# Goal:
Rewrite the records below, changing every "Find the location of" to "Locate" and leaving everything else unchanged.
[start Information given]
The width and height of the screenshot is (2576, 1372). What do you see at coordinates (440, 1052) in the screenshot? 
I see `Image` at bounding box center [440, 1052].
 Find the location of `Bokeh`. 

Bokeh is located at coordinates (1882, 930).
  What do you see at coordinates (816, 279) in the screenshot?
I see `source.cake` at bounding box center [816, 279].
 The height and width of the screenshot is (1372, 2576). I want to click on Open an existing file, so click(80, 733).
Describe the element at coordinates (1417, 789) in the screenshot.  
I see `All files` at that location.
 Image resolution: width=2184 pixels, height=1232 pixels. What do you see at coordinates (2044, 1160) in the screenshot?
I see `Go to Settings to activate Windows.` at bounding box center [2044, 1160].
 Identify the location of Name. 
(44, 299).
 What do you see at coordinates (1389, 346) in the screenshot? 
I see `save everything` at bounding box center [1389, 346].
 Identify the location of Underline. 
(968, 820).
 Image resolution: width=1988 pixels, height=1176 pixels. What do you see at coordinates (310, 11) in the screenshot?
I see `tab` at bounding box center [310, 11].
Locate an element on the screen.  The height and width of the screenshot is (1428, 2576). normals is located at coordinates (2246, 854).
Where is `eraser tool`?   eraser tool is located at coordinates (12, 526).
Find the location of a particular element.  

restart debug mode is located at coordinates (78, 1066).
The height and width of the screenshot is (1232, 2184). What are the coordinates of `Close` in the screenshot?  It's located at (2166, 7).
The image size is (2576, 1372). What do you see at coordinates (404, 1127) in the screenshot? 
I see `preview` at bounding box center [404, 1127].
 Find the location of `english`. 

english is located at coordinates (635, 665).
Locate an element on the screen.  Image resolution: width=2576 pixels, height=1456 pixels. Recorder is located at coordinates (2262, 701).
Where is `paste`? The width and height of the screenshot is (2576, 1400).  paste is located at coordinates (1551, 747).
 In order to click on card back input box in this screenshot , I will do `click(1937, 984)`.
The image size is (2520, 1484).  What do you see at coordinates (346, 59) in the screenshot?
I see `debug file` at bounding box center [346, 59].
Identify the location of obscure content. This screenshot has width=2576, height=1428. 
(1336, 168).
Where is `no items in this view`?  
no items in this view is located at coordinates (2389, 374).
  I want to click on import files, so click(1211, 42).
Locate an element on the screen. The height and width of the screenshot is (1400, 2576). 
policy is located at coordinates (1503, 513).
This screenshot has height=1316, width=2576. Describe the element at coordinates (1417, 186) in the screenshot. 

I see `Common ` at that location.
[end Information given]
# Full response:
The width and height of the screenshot is (2576, 1372). What do you see at coordinates (440, 1052) in the screenshot? 
I see `Image` at bounding box center [440, 1052].
 Locate `Bokeh`. 

Bokeh is located at coordinates (1882, 930).
  What do you see at coordinates (816, 279) in the screenshot?
I see `source.cake` at bounding box center [816, 279].
 The height and width of the screenshot is (1372, 2576). I want to click on Open an existing file, so click(80, 733).
Describe the element at coordinates (1417, 789) in the screenshot.  
I see `All files` at that location.
 Image resolution: width=2184 pixels, height=1232 pixels. What do you see at coordinates (2044, 1160) in the screenshot?
I see `Go to Settings to activate Windows.` at bounding box center [2044, 1160].
 Identify the location of Name. 
(44, 299).
 What do you see at coordinates (1389, 346) in the screenshot? 
I see `save everything` at bounding box center [1389, 346].
 Identify the location of Underline. 
(968, 820).
 Image resolution: width=1988 pixels, height=1176 pixels. What do you see at coordinates (310, 11) in the screenshot?
I see `tab` at bounding box center [310, 11].
Locate an element on the screen.  The height and width of the screenshot is (1428, 2576). normals is located at coordinates (2246, 854).
Where is `eraser tool`?   eraser tool is located at coordinates (12, 526).
Locate a particular element.  

restart debug mode is located at coordinates (78, 1066).
The height and width of the screenshot is (1232, 2184). What are the coordinates of `Close` in the screenshot?  It's located at (2166, 7).
The image size is (2576, 1372). What do you see at coordinates (404, 1127) in the screenshot? 
I see `preview` at bounding box center [404, 1127].
 Locate `english`. 

english is located at coordinates (635, 665).
Locate an element on the screen.  Image resolution: width=2576 pixels, height=1456 pixels. Recorder is located at coordinates (2262, 701).
Where is `paste`? The width and height of the screenshot is (2576, 1400).  paste is located at coordinates (1551, 747).
 In order to click on card back input box in this screenshot , I will do `click(1937, 984)`.
The image size is (2520, 1484).  What do you see at coordinates (346, 59) in the screenshot?
I see `debug file` at bounding box center [346, 59].
Identify the location of obscure content. This screenshot has width=2576, height=1428. 
(1336, 168).
Where is `no items in this view`?  
no items in this view is located at coordinates (2389, 374).
  I want to click on import files, so click(1211, 42).
Locate an element on the screen. The height and width of the screenshot is (1400, 2576). 
policy is located at coordinates (1503, 513).
This screenshot has height=1316, width=2576. Describe the element at coordinates (1417, 186) in the screenshot. 

I see `Common ` at that location.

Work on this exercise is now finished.